Parlons de l'échantillonnage. Qu'on l'aime ou qu'on le déteste, il fait partie de l'écriture des chansons depuis des décennies. Prendre des bribes de musique existante et les intégrer à quelque chose de nouveau n'est pas exactement une idée moderne. Elle existait bien avant l'apparition des échantillonneurs numériques. Et si la technologie a beaucoup évolué, il reste encore beaucoup à faire pour continuer à innover dans ce domaine.
Bien entendu, l'échantillonnage fait l'objet d'un certain nombre de critiques, principalement en raison de préoccupations liées à l'originalité et à la légalité. Certains y voient de la "triche" ou du vol pur et simple.
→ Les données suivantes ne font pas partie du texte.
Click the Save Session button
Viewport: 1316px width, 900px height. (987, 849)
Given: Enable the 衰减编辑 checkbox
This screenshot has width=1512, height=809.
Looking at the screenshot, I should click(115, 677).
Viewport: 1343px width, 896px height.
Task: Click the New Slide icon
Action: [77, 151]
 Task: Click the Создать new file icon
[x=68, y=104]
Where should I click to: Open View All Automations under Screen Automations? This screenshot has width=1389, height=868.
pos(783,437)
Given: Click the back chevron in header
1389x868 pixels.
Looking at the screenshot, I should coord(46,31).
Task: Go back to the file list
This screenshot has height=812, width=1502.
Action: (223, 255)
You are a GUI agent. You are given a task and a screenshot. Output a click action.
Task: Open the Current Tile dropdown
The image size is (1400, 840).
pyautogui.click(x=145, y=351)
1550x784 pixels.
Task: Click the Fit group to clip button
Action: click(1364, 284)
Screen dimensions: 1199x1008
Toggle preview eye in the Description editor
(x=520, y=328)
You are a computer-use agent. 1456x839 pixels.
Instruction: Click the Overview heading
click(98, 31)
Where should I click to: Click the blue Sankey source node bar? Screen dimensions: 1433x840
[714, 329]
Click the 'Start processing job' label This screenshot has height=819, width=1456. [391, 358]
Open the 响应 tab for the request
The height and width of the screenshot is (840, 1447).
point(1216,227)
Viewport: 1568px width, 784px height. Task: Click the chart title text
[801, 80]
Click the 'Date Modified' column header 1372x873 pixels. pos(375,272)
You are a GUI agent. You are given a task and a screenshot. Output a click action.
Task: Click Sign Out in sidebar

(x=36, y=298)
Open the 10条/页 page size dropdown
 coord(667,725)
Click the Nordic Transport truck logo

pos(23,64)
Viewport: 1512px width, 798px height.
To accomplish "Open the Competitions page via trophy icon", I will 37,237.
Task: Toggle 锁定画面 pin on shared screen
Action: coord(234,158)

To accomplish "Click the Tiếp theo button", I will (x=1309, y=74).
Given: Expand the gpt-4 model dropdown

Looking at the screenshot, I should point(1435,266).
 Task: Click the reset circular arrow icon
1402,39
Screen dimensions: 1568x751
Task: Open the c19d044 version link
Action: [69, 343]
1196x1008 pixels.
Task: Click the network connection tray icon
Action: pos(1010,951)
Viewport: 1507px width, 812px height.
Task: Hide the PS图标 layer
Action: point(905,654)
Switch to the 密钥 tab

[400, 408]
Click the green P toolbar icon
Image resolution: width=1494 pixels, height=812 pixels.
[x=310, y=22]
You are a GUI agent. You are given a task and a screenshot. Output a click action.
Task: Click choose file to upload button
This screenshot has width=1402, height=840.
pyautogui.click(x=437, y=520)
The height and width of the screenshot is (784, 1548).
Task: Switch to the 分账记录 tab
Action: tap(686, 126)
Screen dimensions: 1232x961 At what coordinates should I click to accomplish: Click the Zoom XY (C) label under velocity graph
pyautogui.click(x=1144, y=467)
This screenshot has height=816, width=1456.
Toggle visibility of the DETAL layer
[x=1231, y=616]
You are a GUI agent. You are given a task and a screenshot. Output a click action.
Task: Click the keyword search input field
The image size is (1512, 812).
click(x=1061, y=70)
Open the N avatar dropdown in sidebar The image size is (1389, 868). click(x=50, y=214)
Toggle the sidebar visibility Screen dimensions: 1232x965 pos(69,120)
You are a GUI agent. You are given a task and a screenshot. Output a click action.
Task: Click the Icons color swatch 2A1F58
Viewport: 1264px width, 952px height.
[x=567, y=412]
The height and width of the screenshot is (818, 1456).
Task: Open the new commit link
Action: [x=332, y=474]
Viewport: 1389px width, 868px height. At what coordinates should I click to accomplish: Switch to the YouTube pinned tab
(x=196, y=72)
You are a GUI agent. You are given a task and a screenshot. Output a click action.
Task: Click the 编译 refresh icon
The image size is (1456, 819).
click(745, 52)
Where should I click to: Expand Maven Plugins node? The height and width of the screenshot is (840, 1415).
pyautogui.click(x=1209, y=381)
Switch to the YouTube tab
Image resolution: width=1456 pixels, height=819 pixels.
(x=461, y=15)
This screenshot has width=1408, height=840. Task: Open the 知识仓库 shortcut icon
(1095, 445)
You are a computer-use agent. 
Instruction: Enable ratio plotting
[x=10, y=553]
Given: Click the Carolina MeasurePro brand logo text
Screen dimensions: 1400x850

Mais en réalité, l'échantillonnage peut être un moyen de citer vos influences, en rendant hommage aux artistes qui vous ont inspiré en premier lieu.
Les musiciens de jazz le faisaient tout le temps, empruntant des riffs et des mélodies pour s'en inspirer les uns les autres. Les pionniers de l'échantillonnage du hip-hop ont créé un genre entier en bouclant et en hachant des disques pour créer quelque chose de nouveau. Même les fondateurs de la musique concrète se sont efforcés de réutiliser du matériel existant pour créer de nouveaux morceaux de musique expérimentale.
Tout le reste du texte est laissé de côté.